Venne un quarto messaggero da Giobbe e disse:

(“I tuoi figli e le tue figlie stavano ancora mangiando e bevendo vino nella casa del loro fratello maggiore, quando un vento impetuoso venendo da oltre il deserto investì i quattro angoli della casa; questa cadde sui giovani, che sono morti. Io solo sono scampato per venirtelo a dire…”)

Mi par di capire che vi è stata un’azione o più azioni coordinate da una volontà superiore.

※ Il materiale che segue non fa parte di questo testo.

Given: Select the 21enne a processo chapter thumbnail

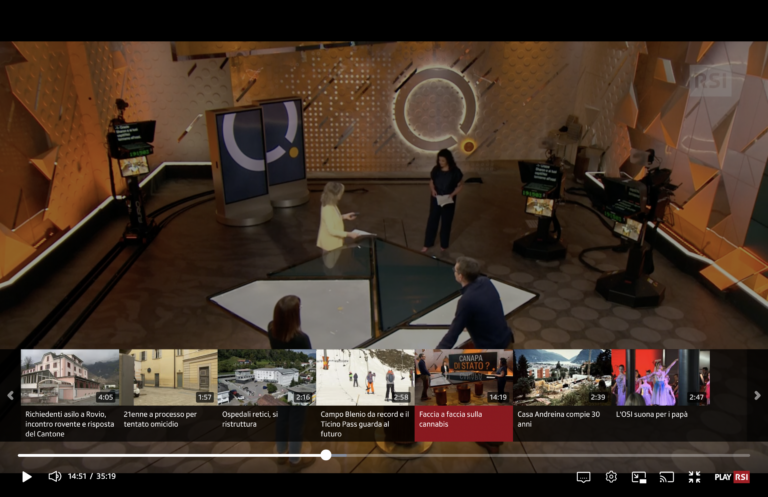Looking at the screenshot, I should [x=168, y=377].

Nella ricerca del principio o fine di una scatola cinese, nel certo, vi è comunque il principio superiore di un Signore per farne scaturire una ragione o farsene una ragione.

Sempre In Prologo – Giobbe 1,19

Troviamo le parole dello stesso Giobbe:

(… “Nudo sono uscito dal ventre di mia madre/ e nudo vi farò ritorno! / Il Signore ha dato e il Signore ha tolto. /Sia benedetto il nome del Signore.” …)

Sempre in Prologo – Giobbe 1,22

(… In tutto ciò Giobbe non commise peccato né proferì alcuna insolenza contro Dio …)

Dunque, Dio ha dato e tolto e il kamikaze-terrorista ha assecondato o eseguito e, in una azione con: “io solo sono scampato per venirvelo a dire e andare a cercare, leggere il libro di Giobbe.

Fra le ragioni per la sofferenza innocente ciò s’è reso necessario ed è stato la condizione umana del passeggiare fra le parole e possedere le stesse al buio di una lettura, del brillare sopra la luce delle parole e possederle al buio, dell’attribuire un CHI e un a CHI cercando un Dio ch’è rifugio.

Ancora, e leggo in Prologo dal: Dialogo tra Giobbe e i tre amici, primo ciclo di discorsi, Giobbe 5,2.

(“… In verità, il dolore reca la morte allo stolto/e la collera fa morire l’inesperto …)

In lettura di una Bibbia, io solo, nel limite di un’azione, sono scampato o se preferite non mi son fatto volare dal “soffio” divino con: “io solo e col mio limite ho scritto e per venirvelo a dire”.